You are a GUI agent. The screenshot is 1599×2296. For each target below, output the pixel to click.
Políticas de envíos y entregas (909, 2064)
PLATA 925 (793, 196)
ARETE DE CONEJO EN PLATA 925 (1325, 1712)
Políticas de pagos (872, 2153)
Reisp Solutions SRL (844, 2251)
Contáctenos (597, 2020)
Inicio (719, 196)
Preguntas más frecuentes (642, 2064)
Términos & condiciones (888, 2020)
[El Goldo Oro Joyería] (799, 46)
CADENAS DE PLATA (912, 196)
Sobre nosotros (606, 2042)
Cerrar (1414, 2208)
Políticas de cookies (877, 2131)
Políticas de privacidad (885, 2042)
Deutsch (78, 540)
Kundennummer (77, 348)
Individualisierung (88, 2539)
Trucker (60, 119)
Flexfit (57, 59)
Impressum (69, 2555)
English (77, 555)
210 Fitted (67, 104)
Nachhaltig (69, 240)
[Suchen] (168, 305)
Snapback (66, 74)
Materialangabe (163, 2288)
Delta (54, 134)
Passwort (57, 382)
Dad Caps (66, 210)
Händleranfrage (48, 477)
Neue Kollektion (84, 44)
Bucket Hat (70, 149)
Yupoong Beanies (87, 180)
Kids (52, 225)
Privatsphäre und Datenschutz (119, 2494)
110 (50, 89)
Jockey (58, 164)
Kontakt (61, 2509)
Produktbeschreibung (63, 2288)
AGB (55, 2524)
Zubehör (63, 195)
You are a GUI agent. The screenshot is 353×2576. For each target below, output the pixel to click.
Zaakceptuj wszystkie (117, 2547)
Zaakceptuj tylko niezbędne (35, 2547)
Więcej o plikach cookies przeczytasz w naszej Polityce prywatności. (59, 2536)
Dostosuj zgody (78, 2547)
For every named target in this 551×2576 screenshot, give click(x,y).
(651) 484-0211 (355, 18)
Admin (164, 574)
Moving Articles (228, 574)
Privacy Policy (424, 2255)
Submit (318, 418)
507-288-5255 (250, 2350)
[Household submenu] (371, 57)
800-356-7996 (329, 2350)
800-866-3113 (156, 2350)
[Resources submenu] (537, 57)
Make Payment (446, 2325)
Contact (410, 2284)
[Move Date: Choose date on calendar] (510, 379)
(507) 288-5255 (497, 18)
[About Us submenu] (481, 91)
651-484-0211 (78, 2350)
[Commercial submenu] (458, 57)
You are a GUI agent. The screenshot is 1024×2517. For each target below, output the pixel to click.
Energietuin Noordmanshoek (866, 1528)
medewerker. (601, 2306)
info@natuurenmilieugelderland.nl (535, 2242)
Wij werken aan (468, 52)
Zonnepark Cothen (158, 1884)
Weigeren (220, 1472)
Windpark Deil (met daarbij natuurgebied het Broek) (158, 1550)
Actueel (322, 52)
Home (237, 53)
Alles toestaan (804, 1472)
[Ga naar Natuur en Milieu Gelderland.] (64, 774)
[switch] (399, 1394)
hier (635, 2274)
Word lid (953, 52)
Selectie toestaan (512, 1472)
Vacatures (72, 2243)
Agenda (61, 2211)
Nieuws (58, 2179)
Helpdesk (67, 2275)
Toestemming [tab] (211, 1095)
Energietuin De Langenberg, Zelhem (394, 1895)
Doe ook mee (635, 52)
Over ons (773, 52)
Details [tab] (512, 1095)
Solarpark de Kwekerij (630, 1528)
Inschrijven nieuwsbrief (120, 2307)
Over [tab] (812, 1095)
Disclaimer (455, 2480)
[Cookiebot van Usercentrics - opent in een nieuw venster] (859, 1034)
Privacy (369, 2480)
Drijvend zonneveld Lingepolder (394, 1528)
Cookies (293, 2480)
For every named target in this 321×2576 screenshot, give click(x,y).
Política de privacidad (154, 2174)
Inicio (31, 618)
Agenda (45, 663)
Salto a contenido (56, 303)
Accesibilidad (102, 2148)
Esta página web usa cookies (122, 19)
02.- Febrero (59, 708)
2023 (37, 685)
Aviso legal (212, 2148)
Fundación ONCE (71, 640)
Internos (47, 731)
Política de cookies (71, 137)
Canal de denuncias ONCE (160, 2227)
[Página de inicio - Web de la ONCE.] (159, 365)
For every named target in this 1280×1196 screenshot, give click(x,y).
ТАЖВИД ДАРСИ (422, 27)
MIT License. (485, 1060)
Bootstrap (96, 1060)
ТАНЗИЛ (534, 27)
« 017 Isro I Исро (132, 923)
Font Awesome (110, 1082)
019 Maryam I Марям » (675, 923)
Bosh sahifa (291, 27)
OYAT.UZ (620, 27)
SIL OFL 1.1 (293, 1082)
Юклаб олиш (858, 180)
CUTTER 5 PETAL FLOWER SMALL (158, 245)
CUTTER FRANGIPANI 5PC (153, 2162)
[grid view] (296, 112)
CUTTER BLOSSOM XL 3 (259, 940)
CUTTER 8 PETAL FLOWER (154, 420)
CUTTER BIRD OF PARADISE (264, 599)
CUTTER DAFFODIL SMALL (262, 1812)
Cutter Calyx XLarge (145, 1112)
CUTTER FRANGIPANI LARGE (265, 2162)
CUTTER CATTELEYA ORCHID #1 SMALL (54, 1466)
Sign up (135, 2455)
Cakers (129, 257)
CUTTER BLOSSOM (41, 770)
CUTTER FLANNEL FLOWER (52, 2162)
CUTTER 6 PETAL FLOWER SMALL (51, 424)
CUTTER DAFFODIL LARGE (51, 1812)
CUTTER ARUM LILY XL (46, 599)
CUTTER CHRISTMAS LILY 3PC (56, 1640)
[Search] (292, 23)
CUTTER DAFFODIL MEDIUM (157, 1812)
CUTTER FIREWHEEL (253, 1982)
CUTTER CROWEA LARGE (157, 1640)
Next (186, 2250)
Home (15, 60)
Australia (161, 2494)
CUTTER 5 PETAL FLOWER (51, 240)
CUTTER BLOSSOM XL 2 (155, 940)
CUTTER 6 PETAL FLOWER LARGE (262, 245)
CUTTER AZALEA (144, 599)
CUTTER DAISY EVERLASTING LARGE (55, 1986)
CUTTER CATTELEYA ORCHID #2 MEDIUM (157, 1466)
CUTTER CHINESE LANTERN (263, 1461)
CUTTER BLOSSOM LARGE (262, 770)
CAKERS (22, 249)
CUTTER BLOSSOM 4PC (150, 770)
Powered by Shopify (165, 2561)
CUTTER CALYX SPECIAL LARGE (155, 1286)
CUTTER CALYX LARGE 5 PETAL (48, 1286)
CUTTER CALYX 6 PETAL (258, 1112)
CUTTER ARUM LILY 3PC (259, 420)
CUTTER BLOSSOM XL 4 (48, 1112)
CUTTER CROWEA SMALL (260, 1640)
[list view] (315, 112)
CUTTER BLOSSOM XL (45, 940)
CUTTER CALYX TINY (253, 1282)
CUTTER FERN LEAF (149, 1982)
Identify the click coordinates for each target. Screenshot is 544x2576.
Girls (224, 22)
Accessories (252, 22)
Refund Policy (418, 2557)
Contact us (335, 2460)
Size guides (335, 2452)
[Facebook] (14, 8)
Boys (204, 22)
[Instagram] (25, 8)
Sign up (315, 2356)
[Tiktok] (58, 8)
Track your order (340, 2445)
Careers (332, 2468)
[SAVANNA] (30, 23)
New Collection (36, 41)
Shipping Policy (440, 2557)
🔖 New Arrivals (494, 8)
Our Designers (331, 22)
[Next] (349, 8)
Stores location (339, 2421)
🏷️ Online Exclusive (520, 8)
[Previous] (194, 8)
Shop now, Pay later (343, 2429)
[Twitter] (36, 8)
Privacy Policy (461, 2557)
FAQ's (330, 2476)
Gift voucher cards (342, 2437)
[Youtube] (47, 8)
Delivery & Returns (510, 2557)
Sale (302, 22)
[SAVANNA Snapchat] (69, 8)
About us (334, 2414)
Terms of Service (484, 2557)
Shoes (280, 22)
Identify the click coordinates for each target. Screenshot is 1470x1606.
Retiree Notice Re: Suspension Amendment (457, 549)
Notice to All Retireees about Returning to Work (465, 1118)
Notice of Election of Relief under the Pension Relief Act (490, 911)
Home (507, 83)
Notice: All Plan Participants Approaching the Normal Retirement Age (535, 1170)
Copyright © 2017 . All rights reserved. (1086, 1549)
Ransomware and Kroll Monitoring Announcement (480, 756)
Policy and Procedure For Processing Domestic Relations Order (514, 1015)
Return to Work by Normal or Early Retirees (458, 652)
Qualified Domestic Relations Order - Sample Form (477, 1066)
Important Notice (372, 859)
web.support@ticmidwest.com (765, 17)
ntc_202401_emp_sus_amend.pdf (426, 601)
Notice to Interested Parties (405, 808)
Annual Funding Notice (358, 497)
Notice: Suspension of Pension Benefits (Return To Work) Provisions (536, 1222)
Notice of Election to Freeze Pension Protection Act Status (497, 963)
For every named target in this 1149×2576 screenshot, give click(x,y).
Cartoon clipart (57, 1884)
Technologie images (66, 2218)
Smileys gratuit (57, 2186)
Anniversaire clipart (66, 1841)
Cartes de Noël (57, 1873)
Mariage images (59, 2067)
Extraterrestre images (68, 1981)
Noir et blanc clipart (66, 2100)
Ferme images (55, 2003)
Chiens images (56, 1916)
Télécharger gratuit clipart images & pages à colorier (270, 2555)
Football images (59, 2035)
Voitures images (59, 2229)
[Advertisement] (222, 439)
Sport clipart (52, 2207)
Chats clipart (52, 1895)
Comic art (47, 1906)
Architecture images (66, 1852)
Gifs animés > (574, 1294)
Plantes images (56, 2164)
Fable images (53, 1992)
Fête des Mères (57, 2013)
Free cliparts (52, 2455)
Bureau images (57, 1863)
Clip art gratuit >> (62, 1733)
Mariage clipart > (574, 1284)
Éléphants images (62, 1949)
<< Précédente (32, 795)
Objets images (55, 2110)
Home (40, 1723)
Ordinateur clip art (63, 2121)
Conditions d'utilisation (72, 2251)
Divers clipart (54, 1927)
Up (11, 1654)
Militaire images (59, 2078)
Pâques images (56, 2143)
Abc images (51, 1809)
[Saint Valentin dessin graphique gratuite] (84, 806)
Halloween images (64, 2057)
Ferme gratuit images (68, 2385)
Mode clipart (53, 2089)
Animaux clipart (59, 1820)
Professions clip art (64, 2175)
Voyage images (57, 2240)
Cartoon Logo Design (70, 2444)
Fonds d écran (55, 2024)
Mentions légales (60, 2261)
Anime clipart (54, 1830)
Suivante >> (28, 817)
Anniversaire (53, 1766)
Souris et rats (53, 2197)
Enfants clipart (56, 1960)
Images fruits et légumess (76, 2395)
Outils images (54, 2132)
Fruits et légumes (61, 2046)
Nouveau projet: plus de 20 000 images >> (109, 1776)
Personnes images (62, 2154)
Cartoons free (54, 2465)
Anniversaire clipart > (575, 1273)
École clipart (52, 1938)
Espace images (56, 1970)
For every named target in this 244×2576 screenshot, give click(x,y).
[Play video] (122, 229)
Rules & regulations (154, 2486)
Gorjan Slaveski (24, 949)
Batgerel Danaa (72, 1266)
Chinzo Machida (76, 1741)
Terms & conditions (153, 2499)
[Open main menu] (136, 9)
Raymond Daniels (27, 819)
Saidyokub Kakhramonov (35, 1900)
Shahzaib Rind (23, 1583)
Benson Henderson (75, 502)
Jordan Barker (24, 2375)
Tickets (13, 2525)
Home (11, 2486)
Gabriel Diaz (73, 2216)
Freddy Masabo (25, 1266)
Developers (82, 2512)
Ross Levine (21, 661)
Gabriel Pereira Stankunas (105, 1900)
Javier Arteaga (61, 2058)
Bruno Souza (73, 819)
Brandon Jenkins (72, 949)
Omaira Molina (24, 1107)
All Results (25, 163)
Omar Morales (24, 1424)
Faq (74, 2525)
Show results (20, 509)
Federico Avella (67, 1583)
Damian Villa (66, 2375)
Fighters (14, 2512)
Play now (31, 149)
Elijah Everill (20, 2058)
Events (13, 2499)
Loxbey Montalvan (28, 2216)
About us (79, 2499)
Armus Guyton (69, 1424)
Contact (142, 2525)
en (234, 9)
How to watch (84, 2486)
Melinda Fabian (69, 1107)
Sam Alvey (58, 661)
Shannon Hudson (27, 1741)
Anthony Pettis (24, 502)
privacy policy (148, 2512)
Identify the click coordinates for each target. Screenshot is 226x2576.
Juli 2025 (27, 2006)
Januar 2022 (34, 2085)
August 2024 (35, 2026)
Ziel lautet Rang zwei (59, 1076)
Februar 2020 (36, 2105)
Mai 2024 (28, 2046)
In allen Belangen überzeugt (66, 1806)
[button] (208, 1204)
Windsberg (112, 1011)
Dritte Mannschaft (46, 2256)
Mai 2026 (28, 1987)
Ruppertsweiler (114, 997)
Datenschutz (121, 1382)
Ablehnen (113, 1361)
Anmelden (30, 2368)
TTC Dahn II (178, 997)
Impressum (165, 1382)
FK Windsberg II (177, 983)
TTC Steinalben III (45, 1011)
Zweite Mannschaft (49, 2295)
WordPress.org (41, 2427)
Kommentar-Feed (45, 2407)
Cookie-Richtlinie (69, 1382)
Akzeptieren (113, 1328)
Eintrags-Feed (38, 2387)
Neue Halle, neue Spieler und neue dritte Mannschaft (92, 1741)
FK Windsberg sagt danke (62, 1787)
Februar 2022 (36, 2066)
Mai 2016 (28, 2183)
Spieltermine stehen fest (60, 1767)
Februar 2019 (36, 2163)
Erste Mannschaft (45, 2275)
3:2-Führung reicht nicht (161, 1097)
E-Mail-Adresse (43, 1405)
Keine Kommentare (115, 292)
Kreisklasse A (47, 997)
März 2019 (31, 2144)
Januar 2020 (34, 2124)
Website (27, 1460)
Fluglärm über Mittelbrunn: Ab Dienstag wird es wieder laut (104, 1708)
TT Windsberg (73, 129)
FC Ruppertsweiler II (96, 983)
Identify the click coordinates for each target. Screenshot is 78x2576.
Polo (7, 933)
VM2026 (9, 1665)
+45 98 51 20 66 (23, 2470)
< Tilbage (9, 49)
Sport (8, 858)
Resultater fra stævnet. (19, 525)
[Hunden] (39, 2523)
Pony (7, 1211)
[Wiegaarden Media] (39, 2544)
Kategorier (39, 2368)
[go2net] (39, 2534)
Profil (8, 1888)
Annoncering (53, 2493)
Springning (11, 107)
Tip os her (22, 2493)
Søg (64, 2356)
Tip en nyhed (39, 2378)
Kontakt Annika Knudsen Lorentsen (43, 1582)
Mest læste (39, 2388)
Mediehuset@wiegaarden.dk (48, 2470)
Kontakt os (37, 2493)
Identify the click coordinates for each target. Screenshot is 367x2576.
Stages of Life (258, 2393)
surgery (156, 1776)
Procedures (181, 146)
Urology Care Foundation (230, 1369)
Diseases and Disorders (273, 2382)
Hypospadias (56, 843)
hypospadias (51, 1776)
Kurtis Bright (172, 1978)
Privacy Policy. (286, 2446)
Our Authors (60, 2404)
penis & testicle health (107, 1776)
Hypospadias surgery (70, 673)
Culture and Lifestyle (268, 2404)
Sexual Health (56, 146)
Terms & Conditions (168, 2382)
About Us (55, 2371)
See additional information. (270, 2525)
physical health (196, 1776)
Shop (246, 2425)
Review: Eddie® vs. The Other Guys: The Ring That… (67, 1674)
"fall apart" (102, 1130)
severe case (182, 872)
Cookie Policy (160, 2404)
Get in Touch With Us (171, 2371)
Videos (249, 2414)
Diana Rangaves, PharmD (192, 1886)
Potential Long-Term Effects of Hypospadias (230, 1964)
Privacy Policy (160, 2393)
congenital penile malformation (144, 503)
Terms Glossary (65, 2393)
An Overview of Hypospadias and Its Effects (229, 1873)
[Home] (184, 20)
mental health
::::::::
Above are the records; repeat exactly the lines from the one holding "[switch] (399, 1394)" down to the one holding "Fundación ONCE (71, 640)", end lines included.

| Written response |
[switch] (399, 1394)
hier (635, 2274)
Word lid (953, 52)
Selectie toestaan (512, 1472)
Vacatures (72, 2243)
Agenda (61, 2211)
Nieuws (58, 2179)
Helpdesk (67, 2275)
Toestemming [tab] (211, 1095)
Energietuin De Langenberg, Zelhem (394, 1895)
Doe ook mee (635, 52)
Over ons (773, 52)
Details [tab] (512, 1095)
Solarpark de Kwekerij (630, 1528)
Inschrijven nieuwsbrief (120, 2307)
Over [tab] (812, 1095)
Disclaimer (455, 2480)
[Cookiebot van Usercentrics - opent in een nieuw venster] (859, 1034)
Privacy (369, 2480)
Drijvend zonneveld Lingepolder (394, 1528)
Cookies (293, 2480)
For every named target in this 321×2576 screenshot, give click(x,y).
Política de privacidad (154, 2174)
Inicio (31, 618)
Agenda (45, 663)
Salto a contenido (56, 303)
Accesibilidad (102, 2148)
Esta página web usa cookies (122, 19)
02.- Febrero (59, 708)
2023 (37, 685)
Aviso legal (212, 2148)
Fundación ONCE (71, 640)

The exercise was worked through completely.